Selahattin Demirtas

The years 2014-2015 witnessed the shining birth and death of a star in the political horizon, a young and bright name from the Kurdish neighborhood. A politician who had studied law, had humor, could communicate to people outside of his own community... We are talking about the kind of person that could make an old man from the Black Sea region, who had previously never felt affinity for the Kurdish political movement, say, "I could vote for this guy."

Selahattin Demirtas had a potential following in not just the Southeast, but in Western and Southern Turkey, and even in the North and central Anatolia. Young politicians who inspire hope in people seldom appear in this land. Demirtas has an element for that kind of hope in his fabric. That's why his star shone so bright. The brightness of his potential was proven by the amount of votes his personality won his party, a percentage that the political movement that he came from could never dream of. We first saw that in the August 2014 presidential elections, in which he ran as his party's presidential candidate. The million increase in votes since the March 2014 elections showed just how much trust people put in him. HDP doubled its vote in Istanbul and Izmir, and tripled it in Ankara. If the AK Party lost majority government for the first time in its history in the June 2015 elections, that was because the HDP passed the 10 percent electoral threshold, and it was "the Demirtas factor" that enabled it.

Those votes could have increased even further in time, and that star could have shone brighter, because the Turkish political opposition had the requisite vacuum, and Demirtas possessed the requisite youth and potential. In Turkey, a politician's Kurdishness does not keep people from walking behind him. Turkish voters pay attention to what one says, rather than who one is. So why did this star stop shining, and eventually die? Because politics is about showing courage when the going gets tough. What he does and doesn't do in these difficult times is what makes a leader. That's where Selahattin Demirtas failed. He failed to show the same courage that he seemed to have in criticizing politicians in Ankara against the actors in Qandil, where the PKK leadership resides, who he knew very well to be poisoning the peace process.

If he had managed to show courage for peace and deweaponization of the conflict and raise his voice, he could have become one of the catalyzers of the Turkish-Kurdish peace - if not at that moment, then in the long run. Even keeping silent in the face of Qandil's pressures would be a move that part of the public would understand, sustaining their hope for him. But Selahattin Demirtas even failed to do what Leyla Zana has done. He started to repeat the demands of the armed wing of the Kurdish movement as if those were his own view, accepting the role of the implementer. That's what brought his end.It was, after all, obvious that Qandil men like Cemil Bayik and Murat Karayilan were extra-historical actors that belonged in four decades ago in Turkey's history. They represented the past, while Demirtas represented the future. That was the meaning of the trust shown in him in both the west and the east of the country. That was the people's message. Demirtas undoubtedly got it, but he lacked the courage to act on it.
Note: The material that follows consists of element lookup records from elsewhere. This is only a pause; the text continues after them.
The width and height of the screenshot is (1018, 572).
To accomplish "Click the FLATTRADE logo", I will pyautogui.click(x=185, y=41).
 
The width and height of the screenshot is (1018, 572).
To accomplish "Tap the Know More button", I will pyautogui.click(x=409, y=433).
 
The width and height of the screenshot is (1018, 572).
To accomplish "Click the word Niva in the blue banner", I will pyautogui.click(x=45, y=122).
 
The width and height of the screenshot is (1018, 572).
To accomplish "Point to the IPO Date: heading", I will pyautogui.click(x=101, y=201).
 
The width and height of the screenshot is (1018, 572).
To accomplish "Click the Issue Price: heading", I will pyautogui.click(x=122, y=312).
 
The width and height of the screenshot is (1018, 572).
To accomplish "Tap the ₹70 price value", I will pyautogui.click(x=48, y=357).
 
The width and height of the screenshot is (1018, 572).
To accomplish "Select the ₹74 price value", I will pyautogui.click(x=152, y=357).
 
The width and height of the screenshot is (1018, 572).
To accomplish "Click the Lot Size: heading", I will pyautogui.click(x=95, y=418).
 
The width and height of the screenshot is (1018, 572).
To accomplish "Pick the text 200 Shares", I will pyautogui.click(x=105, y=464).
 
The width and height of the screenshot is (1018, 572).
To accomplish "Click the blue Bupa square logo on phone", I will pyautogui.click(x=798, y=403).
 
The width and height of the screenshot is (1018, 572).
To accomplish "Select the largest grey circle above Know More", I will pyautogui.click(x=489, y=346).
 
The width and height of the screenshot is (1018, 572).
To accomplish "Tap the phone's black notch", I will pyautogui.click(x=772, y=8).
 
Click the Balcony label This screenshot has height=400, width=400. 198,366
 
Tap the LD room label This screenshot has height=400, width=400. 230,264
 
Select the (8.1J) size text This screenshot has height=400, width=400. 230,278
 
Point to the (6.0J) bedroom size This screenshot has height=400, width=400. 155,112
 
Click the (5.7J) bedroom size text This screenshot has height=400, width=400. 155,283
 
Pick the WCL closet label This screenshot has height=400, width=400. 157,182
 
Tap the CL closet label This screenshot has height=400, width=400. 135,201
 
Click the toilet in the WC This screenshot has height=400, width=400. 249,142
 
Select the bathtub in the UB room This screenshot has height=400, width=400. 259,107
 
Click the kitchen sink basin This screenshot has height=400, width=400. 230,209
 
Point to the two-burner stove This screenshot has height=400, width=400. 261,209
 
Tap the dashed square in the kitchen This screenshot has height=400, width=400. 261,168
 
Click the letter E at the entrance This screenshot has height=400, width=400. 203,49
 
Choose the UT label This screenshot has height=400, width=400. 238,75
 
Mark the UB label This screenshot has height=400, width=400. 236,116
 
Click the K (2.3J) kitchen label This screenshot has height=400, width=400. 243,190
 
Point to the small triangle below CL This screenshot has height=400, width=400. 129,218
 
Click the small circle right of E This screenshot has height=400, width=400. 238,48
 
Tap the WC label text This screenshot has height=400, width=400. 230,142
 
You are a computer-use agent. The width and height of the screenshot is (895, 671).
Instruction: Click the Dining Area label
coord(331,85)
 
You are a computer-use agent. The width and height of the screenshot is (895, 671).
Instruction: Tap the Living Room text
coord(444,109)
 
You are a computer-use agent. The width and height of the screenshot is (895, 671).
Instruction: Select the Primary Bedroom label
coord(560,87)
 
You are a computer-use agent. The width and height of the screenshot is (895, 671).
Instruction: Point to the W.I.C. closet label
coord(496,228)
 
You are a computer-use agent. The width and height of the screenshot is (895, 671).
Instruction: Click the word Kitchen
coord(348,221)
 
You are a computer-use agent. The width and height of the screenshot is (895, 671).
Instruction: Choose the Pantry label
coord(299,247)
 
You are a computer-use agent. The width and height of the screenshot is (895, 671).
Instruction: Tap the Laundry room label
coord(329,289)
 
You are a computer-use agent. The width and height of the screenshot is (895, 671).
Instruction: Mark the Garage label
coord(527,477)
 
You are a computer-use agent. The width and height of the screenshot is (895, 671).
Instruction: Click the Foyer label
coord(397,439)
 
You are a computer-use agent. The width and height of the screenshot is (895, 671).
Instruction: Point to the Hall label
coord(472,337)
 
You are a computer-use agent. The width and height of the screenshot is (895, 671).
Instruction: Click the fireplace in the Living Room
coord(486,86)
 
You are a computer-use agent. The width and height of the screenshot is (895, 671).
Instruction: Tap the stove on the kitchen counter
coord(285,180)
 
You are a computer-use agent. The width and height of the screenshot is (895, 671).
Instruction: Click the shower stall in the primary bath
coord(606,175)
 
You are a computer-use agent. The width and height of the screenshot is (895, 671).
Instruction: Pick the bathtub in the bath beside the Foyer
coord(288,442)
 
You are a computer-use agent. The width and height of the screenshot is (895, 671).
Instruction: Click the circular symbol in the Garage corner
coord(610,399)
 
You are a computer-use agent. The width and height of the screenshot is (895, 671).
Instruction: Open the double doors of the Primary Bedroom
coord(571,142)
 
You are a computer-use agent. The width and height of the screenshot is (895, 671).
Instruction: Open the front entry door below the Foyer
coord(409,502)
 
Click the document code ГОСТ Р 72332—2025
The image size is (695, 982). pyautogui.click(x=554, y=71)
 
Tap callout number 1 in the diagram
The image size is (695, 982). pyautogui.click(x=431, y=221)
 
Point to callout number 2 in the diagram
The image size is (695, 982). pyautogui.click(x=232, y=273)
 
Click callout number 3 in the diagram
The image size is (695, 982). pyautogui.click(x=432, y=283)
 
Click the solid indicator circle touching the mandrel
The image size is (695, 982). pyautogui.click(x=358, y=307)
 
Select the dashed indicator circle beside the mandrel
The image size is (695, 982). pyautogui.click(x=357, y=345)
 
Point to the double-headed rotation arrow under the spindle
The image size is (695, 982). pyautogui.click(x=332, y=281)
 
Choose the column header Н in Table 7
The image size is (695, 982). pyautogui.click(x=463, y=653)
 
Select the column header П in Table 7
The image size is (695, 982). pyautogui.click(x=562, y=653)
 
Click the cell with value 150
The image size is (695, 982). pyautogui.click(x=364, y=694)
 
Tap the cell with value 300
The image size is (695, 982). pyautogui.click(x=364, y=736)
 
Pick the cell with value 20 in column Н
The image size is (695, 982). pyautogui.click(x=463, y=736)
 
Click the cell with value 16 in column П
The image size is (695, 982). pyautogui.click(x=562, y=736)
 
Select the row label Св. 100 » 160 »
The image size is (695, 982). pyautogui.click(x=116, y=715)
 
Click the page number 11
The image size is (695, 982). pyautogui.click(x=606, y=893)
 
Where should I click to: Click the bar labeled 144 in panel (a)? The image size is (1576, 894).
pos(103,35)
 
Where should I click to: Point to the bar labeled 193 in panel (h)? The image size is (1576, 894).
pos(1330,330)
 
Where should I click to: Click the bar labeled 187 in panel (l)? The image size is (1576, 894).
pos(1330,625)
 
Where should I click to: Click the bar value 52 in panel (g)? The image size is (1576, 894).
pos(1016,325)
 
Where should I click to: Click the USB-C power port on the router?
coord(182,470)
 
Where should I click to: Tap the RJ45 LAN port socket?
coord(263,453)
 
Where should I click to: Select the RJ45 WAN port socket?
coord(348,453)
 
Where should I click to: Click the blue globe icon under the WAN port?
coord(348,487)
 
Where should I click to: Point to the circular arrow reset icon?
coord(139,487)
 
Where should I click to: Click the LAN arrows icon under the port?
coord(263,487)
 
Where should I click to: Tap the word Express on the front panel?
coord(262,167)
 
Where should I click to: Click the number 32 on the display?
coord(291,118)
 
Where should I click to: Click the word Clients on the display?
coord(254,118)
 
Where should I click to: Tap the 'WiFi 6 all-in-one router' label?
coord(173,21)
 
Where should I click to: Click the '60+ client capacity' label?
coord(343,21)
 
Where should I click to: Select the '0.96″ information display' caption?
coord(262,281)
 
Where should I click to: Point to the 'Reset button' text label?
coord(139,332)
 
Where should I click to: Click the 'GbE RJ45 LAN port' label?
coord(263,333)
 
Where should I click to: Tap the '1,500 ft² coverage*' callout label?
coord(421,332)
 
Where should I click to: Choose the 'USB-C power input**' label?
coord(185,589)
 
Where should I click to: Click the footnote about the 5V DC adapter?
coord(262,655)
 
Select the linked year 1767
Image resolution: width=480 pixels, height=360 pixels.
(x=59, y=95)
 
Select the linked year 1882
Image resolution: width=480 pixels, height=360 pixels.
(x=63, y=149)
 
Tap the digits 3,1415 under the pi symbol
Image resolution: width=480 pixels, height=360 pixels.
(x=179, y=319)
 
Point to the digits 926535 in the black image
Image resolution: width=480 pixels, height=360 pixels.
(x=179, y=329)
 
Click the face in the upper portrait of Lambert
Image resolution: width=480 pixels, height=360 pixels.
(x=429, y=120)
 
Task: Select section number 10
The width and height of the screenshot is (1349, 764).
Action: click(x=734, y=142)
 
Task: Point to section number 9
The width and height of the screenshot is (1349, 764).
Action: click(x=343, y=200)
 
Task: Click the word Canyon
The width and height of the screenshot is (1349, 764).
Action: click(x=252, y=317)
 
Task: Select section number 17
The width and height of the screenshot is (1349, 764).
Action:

The first thing to be buried in those ditches ordered by Qandil was Selahattin Demirtas' charisma, and the hope he had awakened in part of the public. He wasted both his own potential, and any hope for Turkish politics that awaited new and young politicians.

Those who know the nature of the relationship between Kurdish politics and Qandil might think that these words are unfair to Demirtas, and that he could have never wielded such power. They may be right. But if that was the case, then he should have never awaken that hope in the public. The people, after all, put their trust in Demirtas himself, not Ocalan in Imrali, nor the PKK in Qandil. At the time of this writing, Selahattin Demirtas is in prison. Voters in Turkey have always had sympathy for unfairly imprisoned, wronged politicians. Selahattin Demirtas may very well become an exception to that rule.